▶ _Your objective_
Where a line below holds the string "Gives", that line goes into the answer.

▶ _Available data_
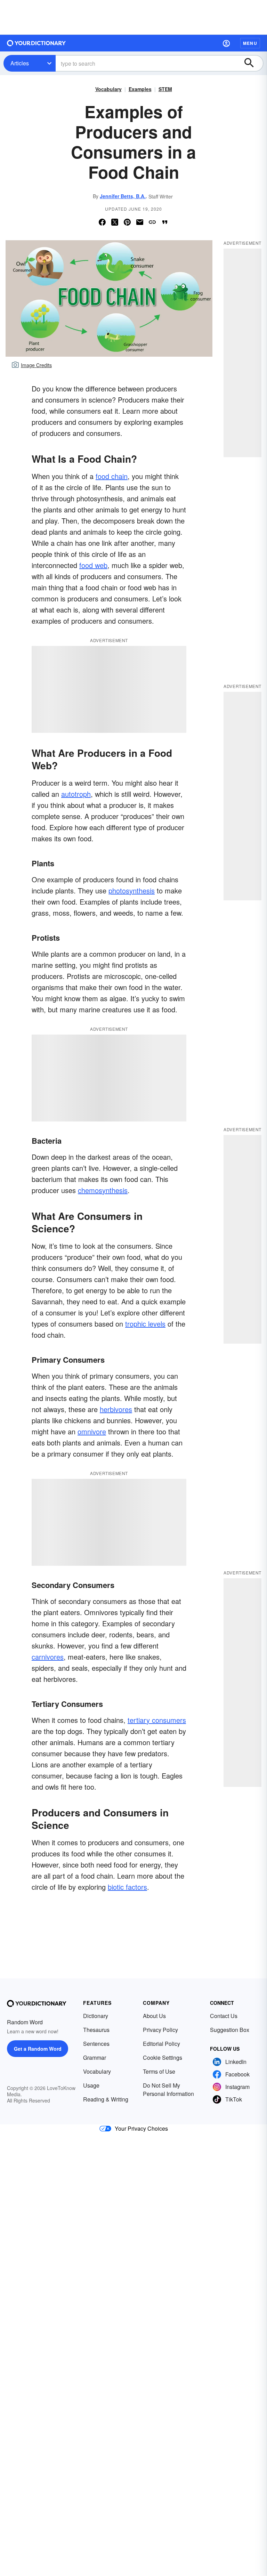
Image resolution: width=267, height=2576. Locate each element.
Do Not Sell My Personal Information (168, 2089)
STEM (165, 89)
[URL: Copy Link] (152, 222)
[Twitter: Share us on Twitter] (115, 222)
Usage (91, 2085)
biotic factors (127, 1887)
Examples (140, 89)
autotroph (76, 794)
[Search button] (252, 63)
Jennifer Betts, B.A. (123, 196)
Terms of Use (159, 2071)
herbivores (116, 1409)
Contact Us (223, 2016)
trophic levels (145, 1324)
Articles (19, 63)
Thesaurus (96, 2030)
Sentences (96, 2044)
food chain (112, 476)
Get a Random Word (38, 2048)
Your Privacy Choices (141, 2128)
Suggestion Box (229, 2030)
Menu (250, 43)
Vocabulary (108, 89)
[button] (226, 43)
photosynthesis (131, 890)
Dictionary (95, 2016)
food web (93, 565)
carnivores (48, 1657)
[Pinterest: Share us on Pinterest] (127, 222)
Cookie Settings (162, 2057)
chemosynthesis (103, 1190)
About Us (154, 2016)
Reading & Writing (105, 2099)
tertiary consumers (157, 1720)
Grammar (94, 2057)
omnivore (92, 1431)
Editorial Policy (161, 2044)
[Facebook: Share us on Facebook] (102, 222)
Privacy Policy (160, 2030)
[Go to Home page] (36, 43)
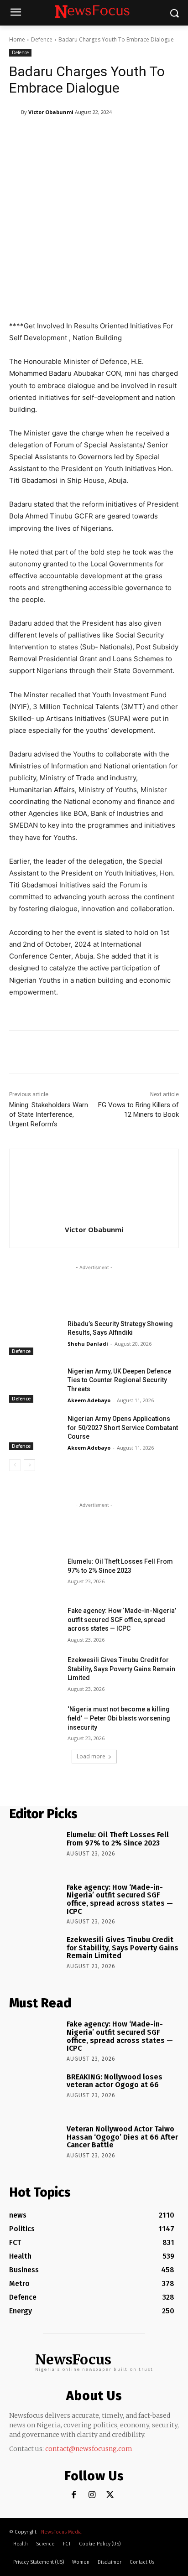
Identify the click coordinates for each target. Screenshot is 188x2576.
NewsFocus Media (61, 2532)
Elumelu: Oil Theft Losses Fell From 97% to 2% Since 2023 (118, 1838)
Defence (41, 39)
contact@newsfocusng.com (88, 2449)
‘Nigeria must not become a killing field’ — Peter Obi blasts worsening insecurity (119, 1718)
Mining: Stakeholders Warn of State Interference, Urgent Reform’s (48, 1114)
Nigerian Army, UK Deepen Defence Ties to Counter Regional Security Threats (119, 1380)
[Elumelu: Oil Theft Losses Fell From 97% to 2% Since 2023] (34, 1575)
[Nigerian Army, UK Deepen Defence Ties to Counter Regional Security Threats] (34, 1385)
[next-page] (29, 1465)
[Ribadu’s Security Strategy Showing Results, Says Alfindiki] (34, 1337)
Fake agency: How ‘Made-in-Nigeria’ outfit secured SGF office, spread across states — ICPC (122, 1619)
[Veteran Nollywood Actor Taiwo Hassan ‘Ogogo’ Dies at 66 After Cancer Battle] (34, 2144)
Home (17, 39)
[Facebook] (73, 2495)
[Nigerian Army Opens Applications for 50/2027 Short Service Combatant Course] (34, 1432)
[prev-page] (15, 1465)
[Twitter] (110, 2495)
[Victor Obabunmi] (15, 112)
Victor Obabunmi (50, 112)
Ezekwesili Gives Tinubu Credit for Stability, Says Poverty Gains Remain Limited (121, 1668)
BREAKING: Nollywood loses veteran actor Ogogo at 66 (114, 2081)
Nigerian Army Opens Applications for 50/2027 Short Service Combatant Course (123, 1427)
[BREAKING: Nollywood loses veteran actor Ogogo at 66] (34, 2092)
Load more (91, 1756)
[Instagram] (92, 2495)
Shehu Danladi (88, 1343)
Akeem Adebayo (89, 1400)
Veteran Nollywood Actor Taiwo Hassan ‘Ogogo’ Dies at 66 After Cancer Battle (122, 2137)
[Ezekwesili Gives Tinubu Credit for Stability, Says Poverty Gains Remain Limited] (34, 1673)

▶ _Task result_
Ezekwesili Gives Tinubu Credit for Stability, Says Poverty Gains Remain Limited (121, 1668)
[Ezekwesili Gives Tinubu Credit for Stability, Says Poverty Gains Remain Limited] (34, 1673)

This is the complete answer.